Pero dejemos el repaso a algunas de las mejores interpretaciones del cine, pues nada se construye, incluido el mundo de los sueños, sobre la nada –«Todo lo que no es tradición, decía Eugenio D’Ors, es plagio»– para detenernos en la reseñada película de Cecil Gaines. De ella deseo resaltar tres consideraciones.

Primera: la dignidad del trabajo, de cualquier trabajo, incluido el de servir. Una dignidad que trasciende a los merecimientos del señor, aunque éste sea el mismísimo presidente de Estados Unidos. Como decía Lope de Vega ( El perro del hortelano), «Oh, bien haya (¡amén mil veces!) quién sirve a señor discreto». Hablamos del gusto por el trabajo bien hecho, del compromiso, la exigencia y el buen hacer. Del servicio silente y eficaz. Un Forest Whitaker que se encuentra pues en las antípodas del ambicioso mayordomo de «Operación Cicerón», llevado a la pantalla por James Mason (Diello), dispuesto a traicionar al embajador británico y hacerse con secretos de interés durante la II Guerra Mundial. Y lejos del taimado mayordomo interpretado por Dirk Bogarde (Hugo Barrett) en «El sirviente» que, tras una serie de maquinaciones, arrincona a su señor, y ocupa su puesto. Eso sí, como nos recuerda Cecil Gaines, servir («Mírales a los ojos; adelántate a lo que quieren»), sí; servil, no. Gaines no habría leído a Baudelaire, pero sí habría asumido su opinión: «El hombre que no acepta las condiciones de la vida, vende su alma» ( Les Fleurs du mal).

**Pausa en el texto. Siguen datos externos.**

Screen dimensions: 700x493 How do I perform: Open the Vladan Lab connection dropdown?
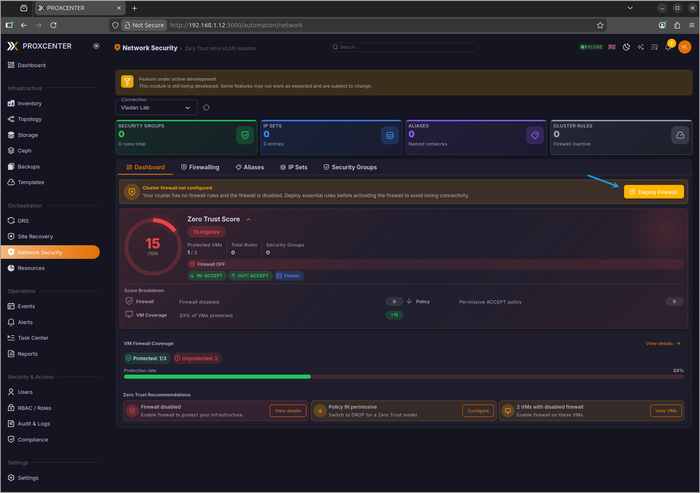(x=156, y=108)
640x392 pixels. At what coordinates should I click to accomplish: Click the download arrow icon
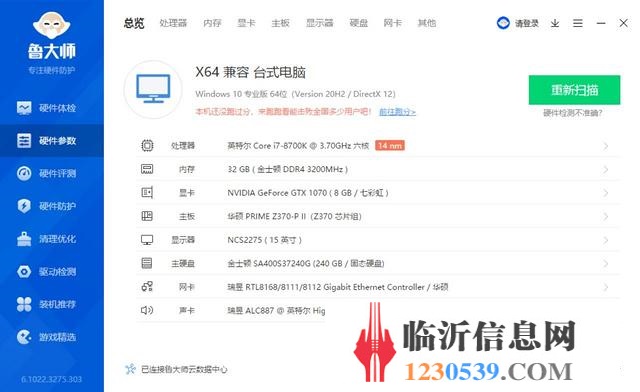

Segunda: el servicio, incluido el de mayordomo, no implica ausencia de valores y principios personales, de defensa de las convicciones propias. Así se constata cuando nuestro hombre, crítico con el activismo político de su hijo en defensa de los derechos civiles tras su incorporación, primero, al grupo de las Panteras Negras, y, después a la vida pública, da un paso al frente, y deja su puesto, cuando la administración respalda el apartheid en Sudáfrica. Tras muchos años de pensar que poco se puede hacer contra las injusticias del sistema, y que lo debido es cumplir con el trabajo y sacar adelante a su familia, Cecil Gaines nos da otra lección al final de su vida: la dignidad es irrenunciable. Tampoco leería Gaines a nuestro Ángel Ganivet, pero estaría de acuerdo con él: «La ciencia primera y fundamental de un hombre es la de saber vivir con dignidad, esto es, ser independiente y dueño de si mismo» (Los trabajos de Pío Cid).

Tercera: a través de sus ojos se nos muestra la reciente historia de Estados Unidos (la conquista de los derechos civiles, el asesinato de Kennedy y Luther King, los movimientos de los Freedoms Riders y las Panteras Negras, la guerra de Vietnam, el caso Watergate y, en particular, la personalidad de los últimos ocho inquilinos de la Casa Blanca, desde Truman hasta Ronald Reagan (1952-1986). Una reseña no exenta de cierta dosis de iconoclasia: los extraños hábitos de Kennedy por su enfermedad de Addison y el ensangrentado traje de Channel de Jackie el día de su asesinato, el estreñimiento de Johnson, la sudoración de Nixon o la sensibilidad por los necesitados de Reagan. Para llegar a lo que era impensable en el reseñado año de 1926 cuando su padre era asesinado. Barack Obama, un presidente de color, llegaba a la Casa Blanca. Fin de la historia.

De una historia en la que la dignidad del poder se encuentra en las manos de un servidor negro que finalmente toma conciencia de su condición, tras muchos sinsabores, de hombre libre. ¡ La cabaña del tío Tom era ya sólo una novela!

Pedro González-Trevijano, magistrado del Tribunal Constitucional.